It’s locked and loaded. Are we referring to the U.S. nuclear arsenal, or the stock market?
President Donald Trump found a way this past week to get under the market’s skin with his colorful comments directed at North Korea leader Kim Jong-un. The president promised to unleash “fire and fury,” then claimed that the U.S. military was “locked and loaded” and ready to respond to any provocation.
News that North Korea had been able to build a nuclear warhead small enough to place atop a missile likely would have sunk the market anyway—and sink, it did. The Dow Jones Industrial Average declined 234.49 points, or 1.1%, to 21,858.32 on the week, its largest one-week slide since March. The Standard & Poor’s 500 index fell 1.4% to 2441.32, and the Nasdaq Composite dropped 1.5% to 6256.56.
But pardon us for not quaking in our boots—at least when it comes to the market. Geopolitics has a way of shaking stocks, but rarely does the damage last. The S&P 500 dropped 1.1% the day Iraq invaded Kuwait in 1990, according to Strategas Research Partners data. The index fell further in the next three months, but was up 10% 250 trading days later. Even the Cuban Missile Crisis in 1962 resulted in only a 6%-plus drop that was quickly erased. “It’s a serious situation,” says Brad Neuman, investment strategist at fund-manager Alger. “But your best bet was to stay in equities.”
Stocks are driven by economic growth. For a geopolitical event to derail a bull market, it would have to hamper the U.S. economy as well. That’s very unlikely.
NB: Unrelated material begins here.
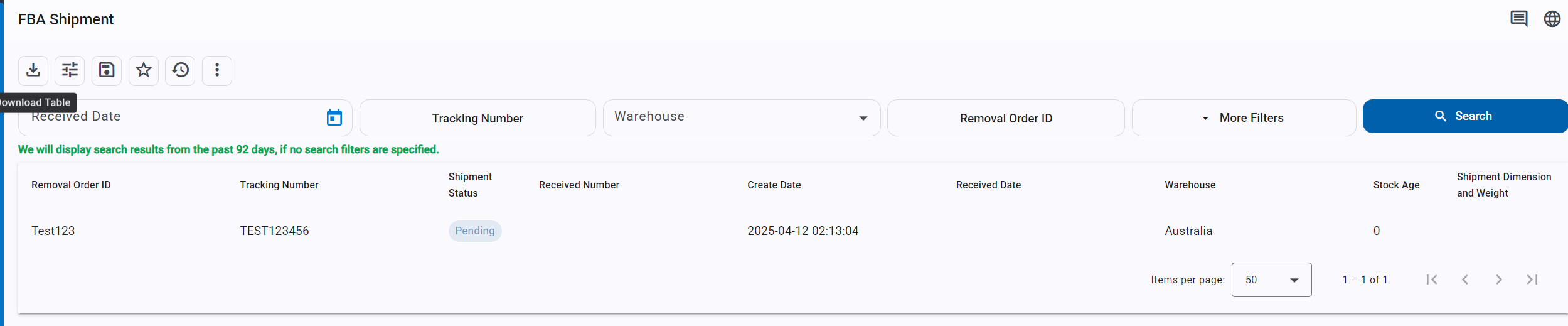Open the globe language selector
The image size is (1568, 326).
pos(1552,19)
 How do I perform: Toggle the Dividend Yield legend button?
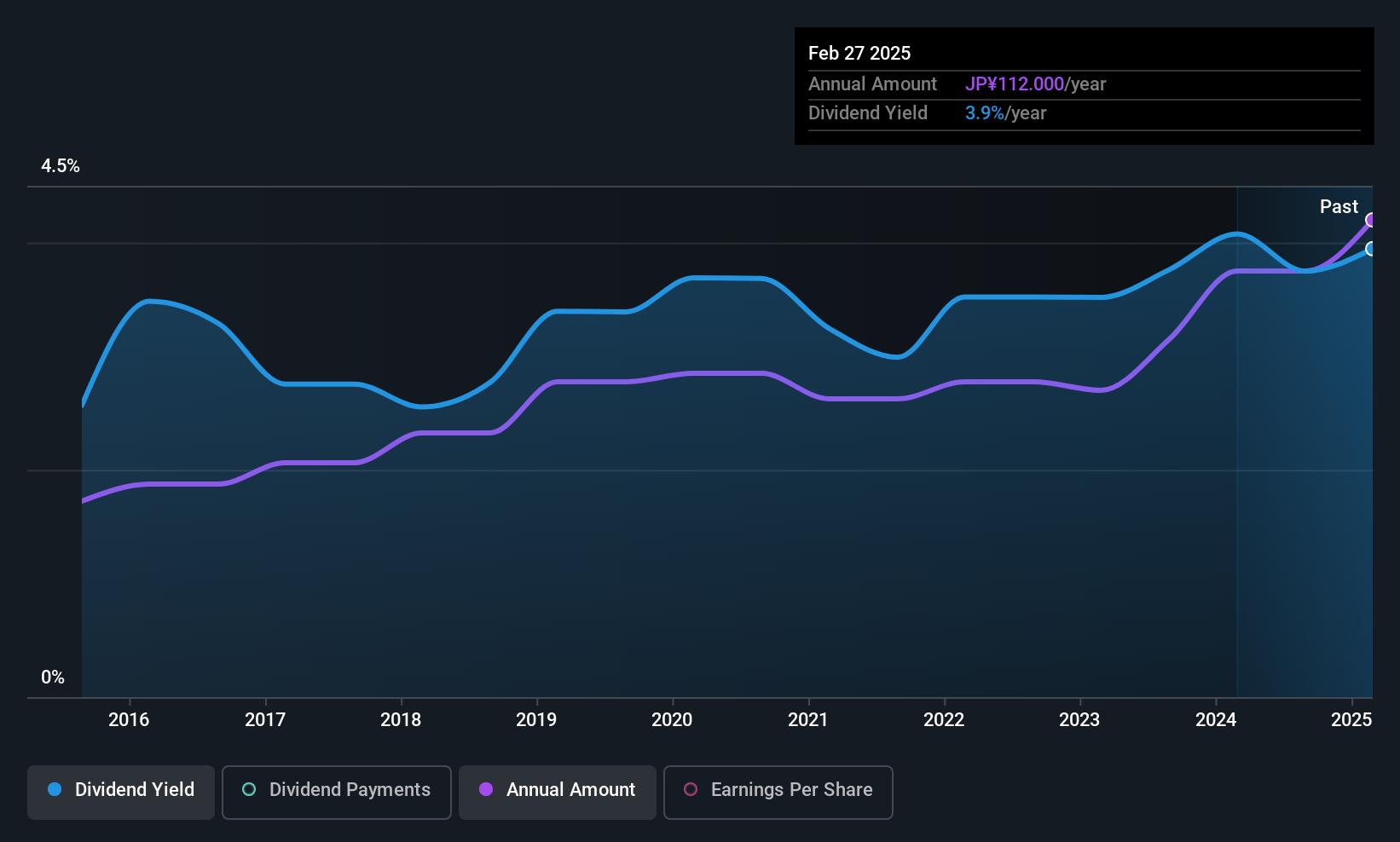pos(121,792)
Ah, yes, the economy. As has been the story since President Trump’s election, confidence remains high. The NFIB Small Business Index rose to 105.2 in July, while the actual data remain sluggish. Productivity rose just 0.9% during the second quarter, and the consumer price index advanced just 1.7%, missing estimates for 1.8%. None of that is exciting, but it doesn’t point to a recession either—the one thing guaranteed to bring a bull market to its knees.